There is an ongoing debate regarding the degree to which the IPB requires telecommunication operators to remove encryption from data. In essence, the debate revolves around the obligation to remove encryption pursuant to a so-called “technical capability notice”. The Bill permits law enforcement and intelligence services to require companies to remove encryption they have applied, or that has been applied on their behalf, in tightly prescribed circumstances. The Bill does however make it absolutely clear that a relevant company would not be obliged to remove encryption where it is not reasonably practicable for it to do so.
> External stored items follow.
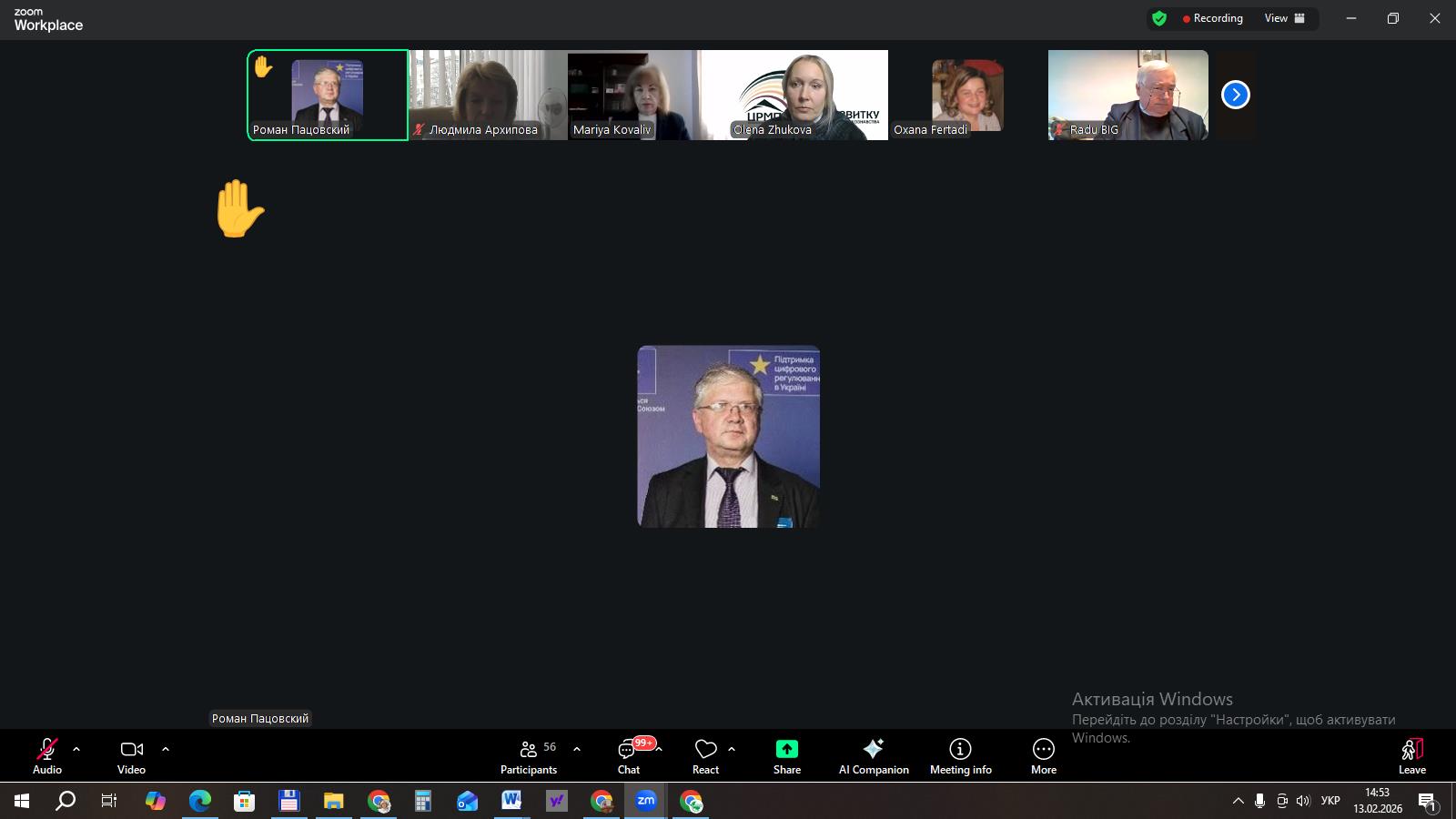Click the green encryption shield icon

(1158, 18)
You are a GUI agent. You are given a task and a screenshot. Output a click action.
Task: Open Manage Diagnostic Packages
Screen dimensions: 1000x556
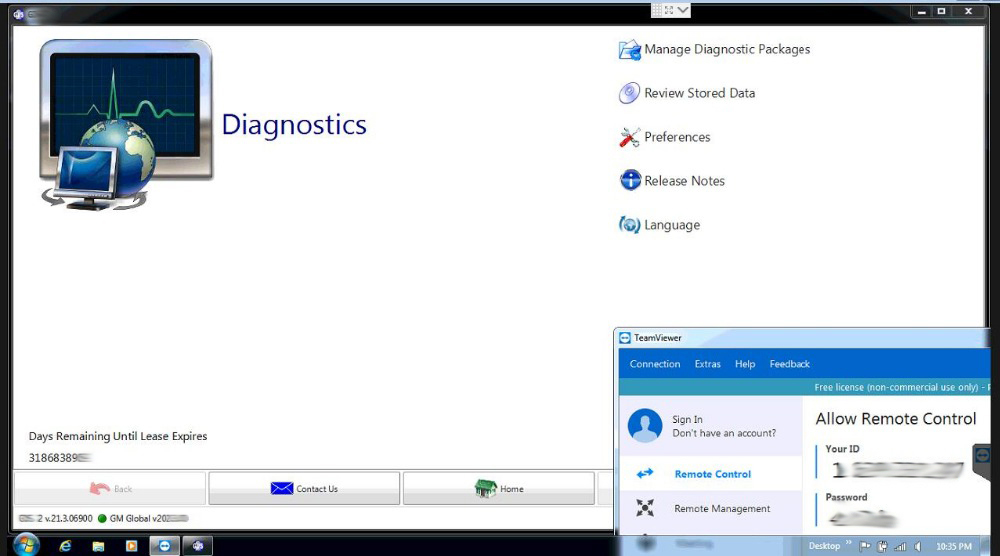click(714, 50)
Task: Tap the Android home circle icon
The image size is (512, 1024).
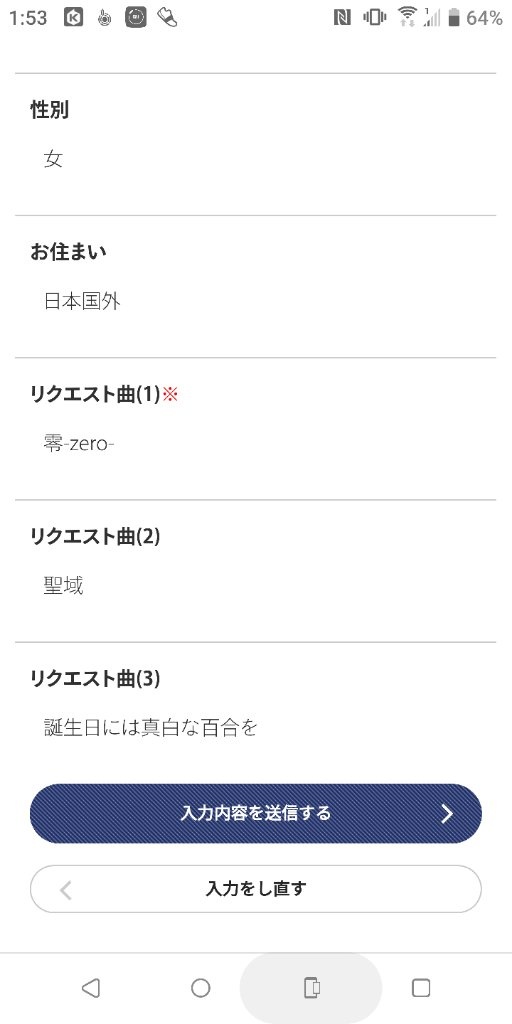Action: click(200, 987)
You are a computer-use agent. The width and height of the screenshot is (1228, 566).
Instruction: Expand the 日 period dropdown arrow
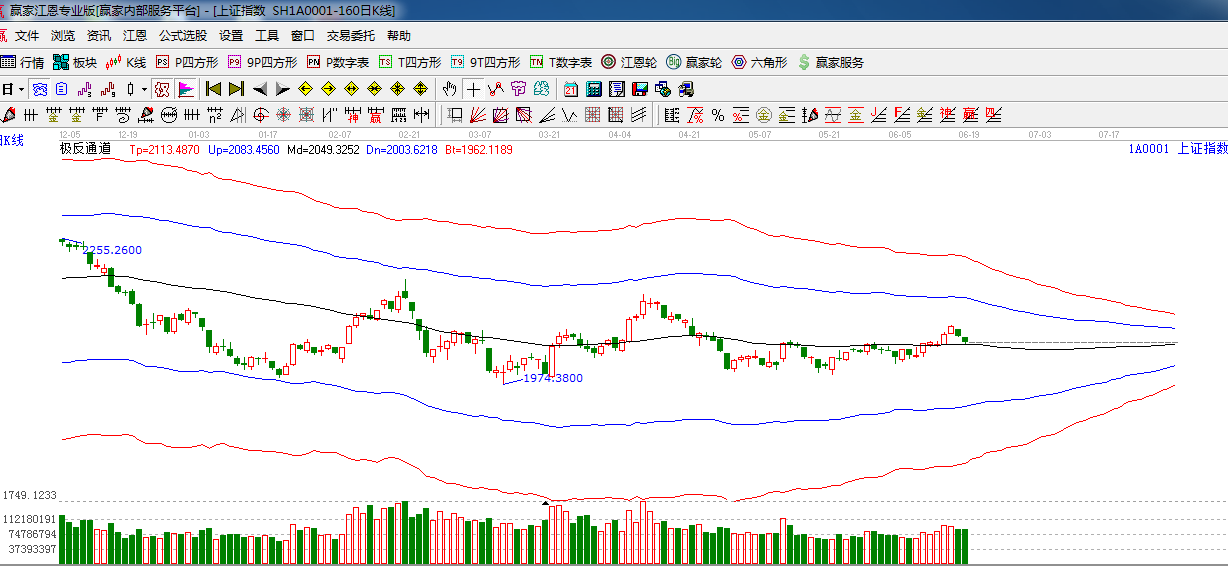20,89
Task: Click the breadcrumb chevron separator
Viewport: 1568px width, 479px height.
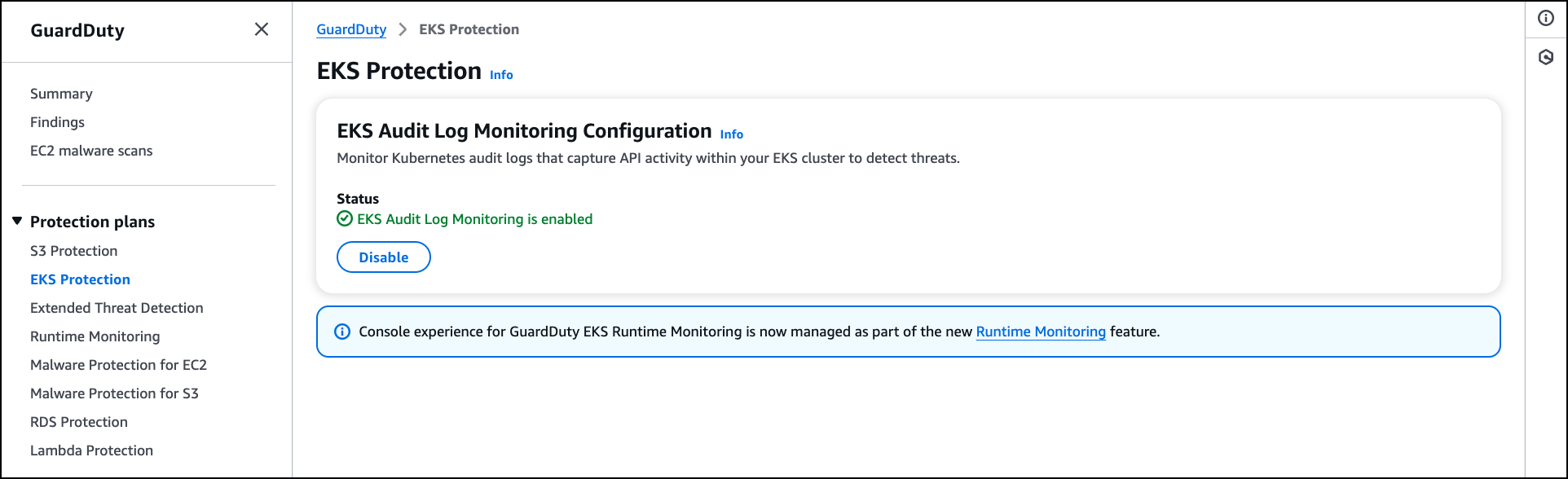Action: (x=403, y=29)
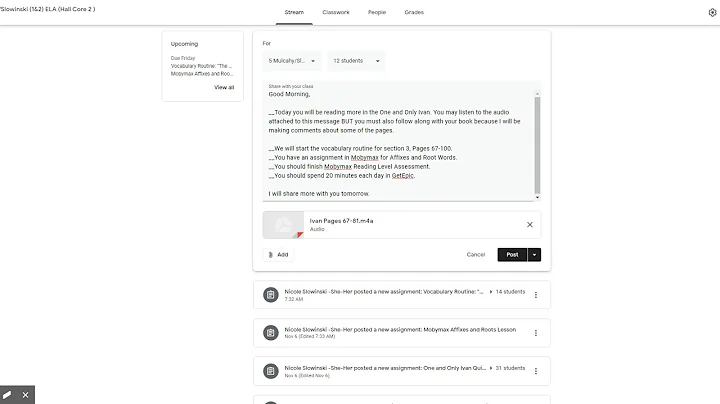Screen dimensions: 720x404
Task: Click the Vocabulary Routine assignment icon
Action: click(270, 295)
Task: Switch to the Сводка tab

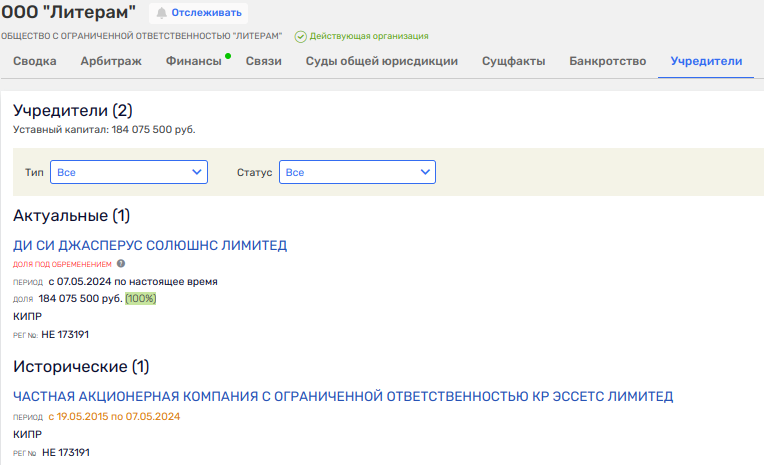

Depending on the individual company and circumstances of the case, it may be entirely sensible for the UK Government to work with it to determine whether it would be reasonably practicable to take steps to develop and maintain a technical capability to remove encryption that has been applied to communications or data. Self-apparently, many of the biggest global technology companies rely on strong encryption to provide safe and secure communications and e-commerce, and, indeed, these companies’ reputations rest on their ability to protect their users’ data and they would be loath to remove encryption. The UK Government has stated that it does not intend to ban end-to-end encryption, or any type of encryption, and instead the requirement to remove encryption will apply when it is reasonably practicable for a company to build in a facility to de-encrypt the contents of communication. In light of recent cases in the US, in particular where Apple have been challenged in the courts over the ability of law enforcement agencies to access the content of iPhones, the extent to which companies are challenged over their encryption, as and when the Bill becomes law, will be fascinating to observe.